Accident and emergency units in the Black Country and Staffordshire are battling high demand amid rising respiratory related cases and a so-called quad-demic relating to influenza, Covid-19, norovirus and syncytial virus (RSV).
Some hospitals have restricted visitor numbers while others are encouraging people to wear surgical masks to limit the spread of viruses.
All Black Country trusts will be introducing a 45-minute ambulance handover system at the emergency departments between 8am and 8pm this week in a bid to reduce queues and waiting times.
Sandwell and West Birmingham Hospitals NHS Trust has plans for a ‘temporary’ urgent treatment centre at Midland Metropolitan Hospital.
The plans would see trailers used as an urgent treatment centre at the new Midland Metropolitan University Hospital for “approximately” 18 months to assess patients and directing non-emergency cases away from the hospital’s main A&E in a bid to cut waiting times.
Three trailers would be placed at the ‘super’ hospital in Smethwick, which finally opened last October after years of delays, while the trust waits for Sandwell Council to decide on a planning application for a permanent building.

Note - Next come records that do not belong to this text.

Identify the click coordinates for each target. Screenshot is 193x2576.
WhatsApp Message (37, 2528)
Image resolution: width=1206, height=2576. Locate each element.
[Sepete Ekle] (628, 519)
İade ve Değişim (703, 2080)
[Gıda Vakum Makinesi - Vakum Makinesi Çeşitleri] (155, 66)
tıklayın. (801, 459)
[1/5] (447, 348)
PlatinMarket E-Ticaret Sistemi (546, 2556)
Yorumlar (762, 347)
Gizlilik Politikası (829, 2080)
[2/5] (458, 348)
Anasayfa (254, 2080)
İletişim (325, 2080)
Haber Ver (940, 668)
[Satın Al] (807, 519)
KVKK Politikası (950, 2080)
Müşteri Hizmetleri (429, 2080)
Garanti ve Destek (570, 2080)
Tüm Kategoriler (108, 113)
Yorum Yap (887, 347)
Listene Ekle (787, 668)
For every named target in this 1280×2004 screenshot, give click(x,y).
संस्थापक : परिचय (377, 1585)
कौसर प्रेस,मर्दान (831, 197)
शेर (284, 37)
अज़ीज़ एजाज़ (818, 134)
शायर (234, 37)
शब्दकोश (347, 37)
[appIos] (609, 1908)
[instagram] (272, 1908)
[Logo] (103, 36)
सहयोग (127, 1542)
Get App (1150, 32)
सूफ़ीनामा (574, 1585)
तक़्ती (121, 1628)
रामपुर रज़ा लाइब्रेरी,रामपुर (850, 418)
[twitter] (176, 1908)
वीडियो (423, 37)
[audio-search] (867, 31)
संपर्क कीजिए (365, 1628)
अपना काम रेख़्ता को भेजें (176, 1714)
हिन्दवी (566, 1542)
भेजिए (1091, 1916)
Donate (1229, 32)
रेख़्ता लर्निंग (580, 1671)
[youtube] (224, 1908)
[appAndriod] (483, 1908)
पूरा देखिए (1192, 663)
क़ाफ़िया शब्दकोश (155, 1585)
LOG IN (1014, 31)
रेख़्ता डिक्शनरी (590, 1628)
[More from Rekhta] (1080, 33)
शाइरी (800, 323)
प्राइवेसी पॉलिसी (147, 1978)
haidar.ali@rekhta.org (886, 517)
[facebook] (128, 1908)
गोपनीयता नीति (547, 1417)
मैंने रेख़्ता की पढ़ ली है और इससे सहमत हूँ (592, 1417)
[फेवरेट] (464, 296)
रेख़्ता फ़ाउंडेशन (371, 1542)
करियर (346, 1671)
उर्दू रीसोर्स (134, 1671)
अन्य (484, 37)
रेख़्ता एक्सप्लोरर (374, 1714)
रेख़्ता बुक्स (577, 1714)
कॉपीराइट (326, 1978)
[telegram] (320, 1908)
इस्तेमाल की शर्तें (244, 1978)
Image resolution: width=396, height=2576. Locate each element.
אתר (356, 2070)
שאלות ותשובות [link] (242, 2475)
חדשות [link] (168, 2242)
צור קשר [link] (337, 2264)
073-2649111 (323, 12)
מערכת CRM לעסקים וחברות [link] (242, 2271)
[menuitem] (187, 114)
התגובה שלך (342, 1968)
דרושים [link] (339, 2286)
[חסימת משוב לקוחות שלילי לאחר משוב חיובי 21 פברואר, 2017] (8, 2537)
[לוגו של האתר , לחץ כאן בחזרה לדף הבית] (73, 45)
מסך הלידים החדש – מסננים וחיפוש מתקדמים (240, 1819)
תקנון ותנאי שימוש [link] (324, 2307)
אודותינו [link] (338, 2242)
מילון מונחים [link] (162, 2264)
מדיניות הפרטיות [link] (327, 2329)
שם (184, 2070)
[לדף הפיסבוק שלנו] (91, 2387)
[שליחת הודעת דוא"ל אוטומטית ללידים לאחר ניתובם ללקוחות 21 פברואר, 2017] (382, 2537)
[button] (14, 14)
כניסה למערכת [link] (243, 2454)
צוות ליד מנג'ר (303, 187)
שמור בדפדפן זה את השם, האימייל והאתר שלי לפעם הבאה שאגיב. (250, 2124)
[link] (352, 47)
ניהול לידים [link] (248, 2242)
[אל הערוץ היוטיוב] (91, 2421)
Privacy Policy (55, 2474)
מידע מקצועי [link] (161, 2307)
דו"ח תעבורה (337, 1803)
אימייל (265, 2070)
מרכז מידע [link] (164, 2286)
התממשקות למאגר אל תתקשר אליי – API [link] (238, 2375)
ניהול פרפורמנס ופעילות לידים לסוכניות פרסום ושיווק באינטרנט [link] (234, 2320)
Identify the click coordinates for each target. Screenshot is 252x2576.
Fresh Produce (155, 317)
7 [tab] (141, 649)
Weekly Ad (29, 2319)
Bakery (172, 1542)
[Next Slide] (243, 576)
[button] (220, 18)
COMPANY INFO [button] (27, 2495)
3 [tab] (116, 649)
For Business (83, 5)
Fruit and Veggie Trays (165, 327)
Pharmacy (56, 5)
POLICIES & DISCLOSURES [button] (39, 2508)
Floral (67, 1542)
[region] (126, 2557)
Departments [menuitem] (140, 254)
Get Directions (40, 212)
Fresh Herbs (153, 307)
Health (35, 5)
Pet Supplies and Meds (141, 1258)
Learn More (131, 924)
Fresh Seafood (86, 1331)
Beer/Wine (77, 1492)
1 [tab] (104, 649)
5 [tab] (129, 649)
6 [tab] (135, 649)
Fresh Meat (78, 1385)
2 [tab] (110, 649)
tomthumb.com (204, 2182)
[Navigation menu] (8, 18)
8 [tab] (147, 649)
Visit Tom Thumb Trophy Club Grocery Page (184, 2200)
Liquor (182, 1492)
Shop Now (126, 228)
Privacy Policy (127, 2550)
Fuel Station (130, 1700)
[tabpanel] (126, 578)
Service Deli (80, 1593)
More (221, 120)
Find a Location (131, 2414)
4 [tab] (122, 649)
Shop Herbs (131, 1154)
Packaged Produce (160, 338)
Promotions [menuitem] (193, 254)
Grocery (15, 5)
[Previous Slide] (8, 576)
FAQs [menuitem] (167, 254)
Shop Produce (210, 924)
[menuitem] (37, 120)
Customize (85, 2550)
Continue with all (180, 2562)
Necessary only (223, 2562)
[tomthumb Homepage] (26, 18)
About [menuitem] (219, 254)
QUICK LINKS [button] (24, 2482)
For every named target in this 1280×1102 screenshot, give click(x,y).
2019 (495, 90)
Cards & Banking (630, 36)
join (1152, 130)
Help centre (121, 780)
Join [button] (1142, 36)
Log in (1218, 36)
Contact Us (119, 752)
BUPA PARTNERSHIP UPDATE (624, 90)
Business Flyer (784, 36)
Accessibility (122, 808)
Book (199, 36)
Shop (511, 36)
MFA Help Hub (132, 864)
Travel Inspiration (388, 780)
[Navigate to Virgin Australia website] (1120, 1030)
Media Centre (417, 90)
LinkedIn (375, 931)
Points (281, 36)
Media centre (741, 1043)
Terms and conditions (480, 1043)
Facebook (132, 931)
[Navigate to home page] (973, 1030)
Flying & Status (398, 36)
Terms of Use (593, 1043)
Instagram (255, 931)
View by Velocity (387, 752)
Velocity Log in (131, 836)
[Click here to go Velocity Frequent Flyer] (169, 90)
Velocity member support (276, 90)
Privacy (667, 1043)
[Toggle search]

There are about 5,000 patients in hospital with flu in England, according to Professor Julian Redhead, NHS national clinical director for urgent and emergency care.
He told the PA news agency: “Wards are now full to bursting and that pressure is feeding back into A&E departments, with patients being treated in environments not usually used for clinical care.
“Most patients would recognise when they’re being treated in a corridor but those aren’t the environments we would want to treat patients in. That is difficult for colleagues and patients who are treated in that environment.”
Prof Redhead added that there is “some evidence” the flu season may be peaking, but warned: “We’ve also got schools going back and that can cause different social mixing.”
He said a peak should be expected in the coming weeks.
“But we’ve also got that cold snap at the moment, which will also put pressure on emergency services," he added.
“We have pressure in emergency care all year round but the winter, with the added pressures of flu and other viruses, really makes that a really stark feeling of pressure.”